CPU 602 is also coupled to an interface 610 that includes one or more input/output devices such as such as video monitors, track balls, mice, keyboards, microphones, touch-sensitive displays, transducer card readers, magnetic or paper tape readers, tablets, styluses, voice or handwriting recognizers, or other well-known input devices such as, of course, other computers. Finally, CPU 602 optionally may be coupled to a computer or telecommunications network using a network connection as shown generally at 612. With such a network connection, it is contemplated that the CPU might receive information from the network, or might output information to the network in the course of performing the above-described method steps. The above-described devices and materials will be familiar to those of skill in the computer hardware and software arts.
The hardware elements described above may implement the instructions of multiple software modules for performing the operations of this invention. For example, instructions for converting data types to the local format may be stored on mass storage device 608 or 614 and executed on CPU 608 in conjunction with primary memory 606, and one or more interfaces 610 (e.g., video displays) may be employed in displaying the viewer operations discussed herein.
In addition, embodiments of the present invention further relate to computer readable media or computer program products that include program instructions and/or data (including data structures) for performing various computer-implemented operations. The media and program instructions may be those specially designed and constructed for the purposes of the present invention, or they may be of the kind well known and available to those having skill in the computer software arts. Examples of computer-readable media include, but are not limited to, magnetic media such as hard disks, floppy disks, and magnetic tape; optical media such as CD-ROM, CDRW, DVD-ROM, or DVD-RW disks; magneto-optical media such as floptical disks; and hardware devices that are specially configured to store and perform program instructions, such as read-only memory devices (ROM) and random access memory (RAM). Examples of program instructions include both machine code, such as produced by a compiler, and files containing higher level code that may be executed by the computer using an interpreter.

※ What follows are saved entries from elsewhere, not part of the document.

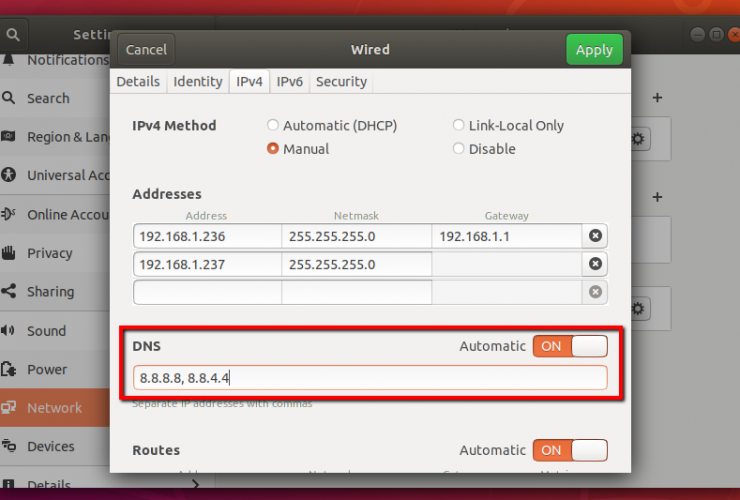The width and height of the screenshot is (740, 500).
Task: Toggle the Routes Automatic switch
Action: [569, 450]
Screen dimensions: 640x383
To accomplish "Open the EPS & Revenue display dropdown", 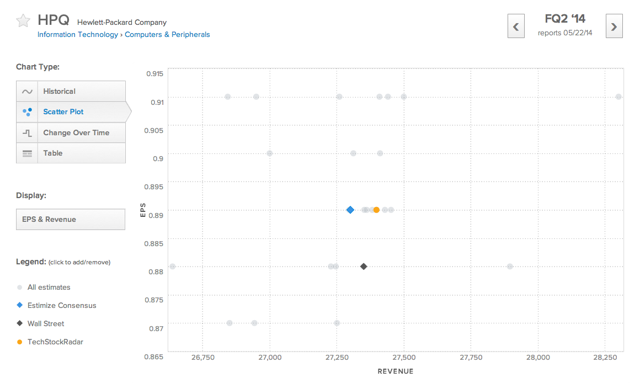I will pyautogui.click(x=71, y=219).
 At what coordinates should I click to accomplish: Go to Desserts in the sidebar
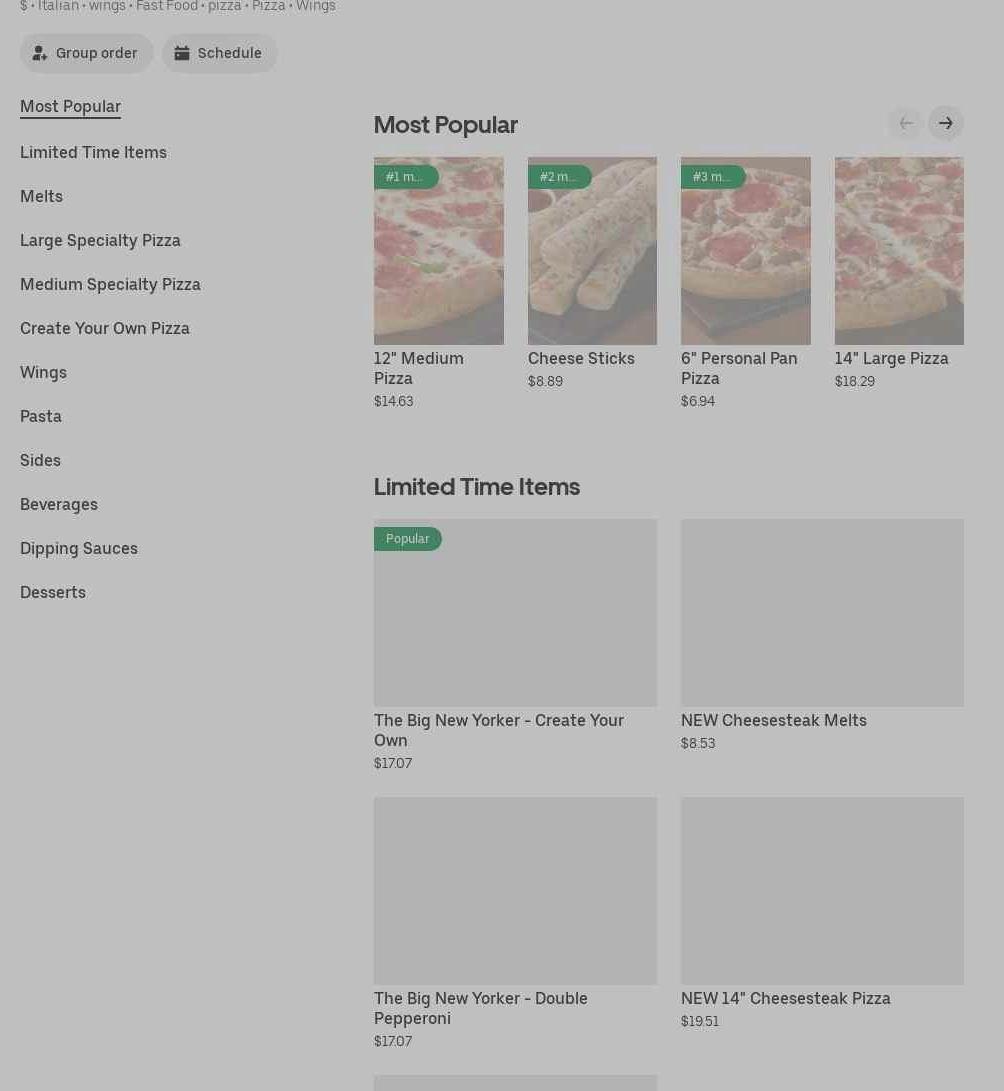[53, 592]

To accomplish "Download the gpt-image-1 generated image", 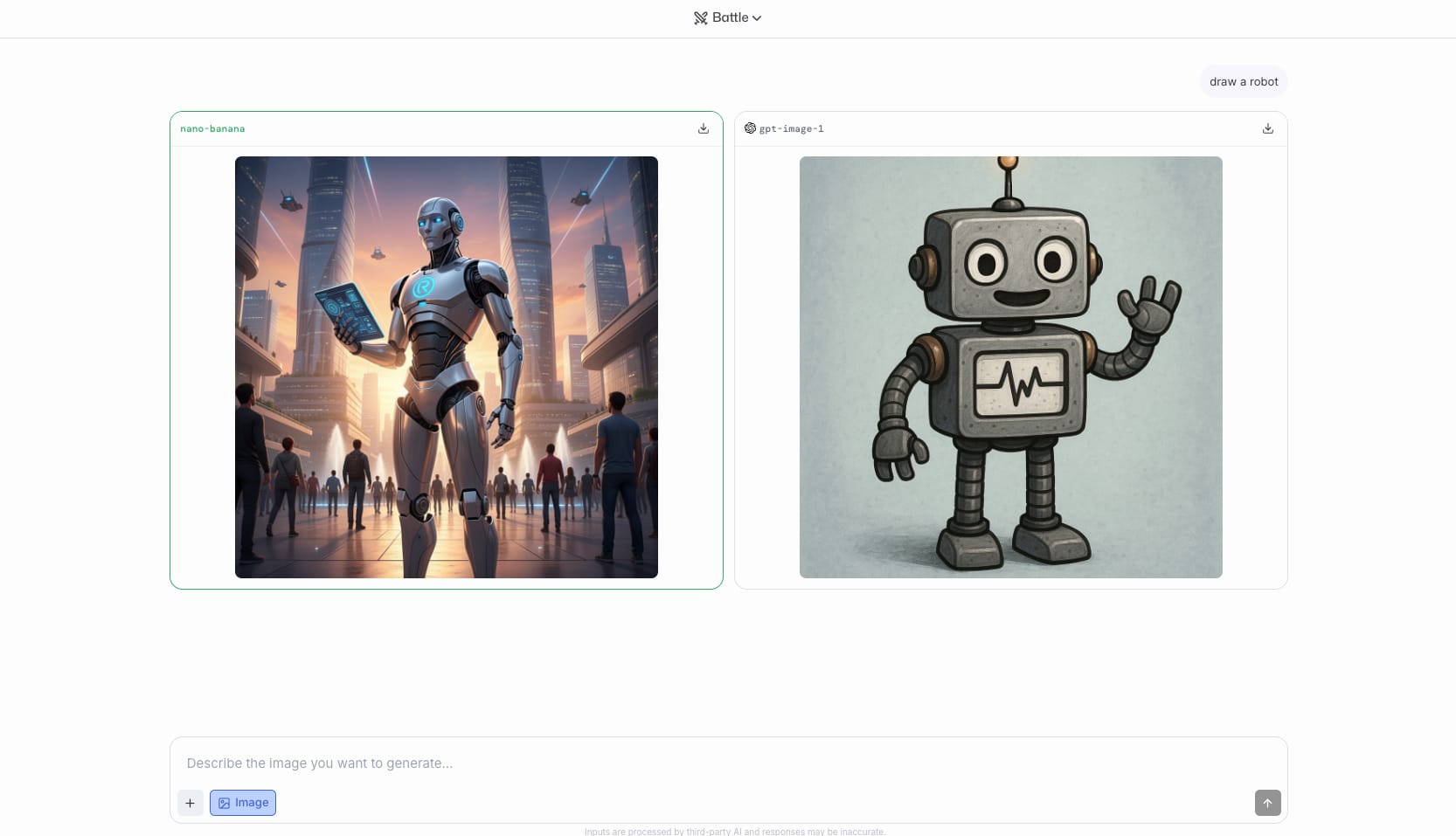I will [1268, 128].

While the present invention has been described with reference to the specific embodiments thereof, it should be understood by those skilled in the art that various changes may be made and equivalents may be substituted without departing from the true spirit and scope of the invention. In addition, many modifications may be made to adapt a particular situation, software, hardware, process, process step or steps, to the objective, spirit and scope of the present invention. All such modifications are intended to be within the scope of the claims appended hereto.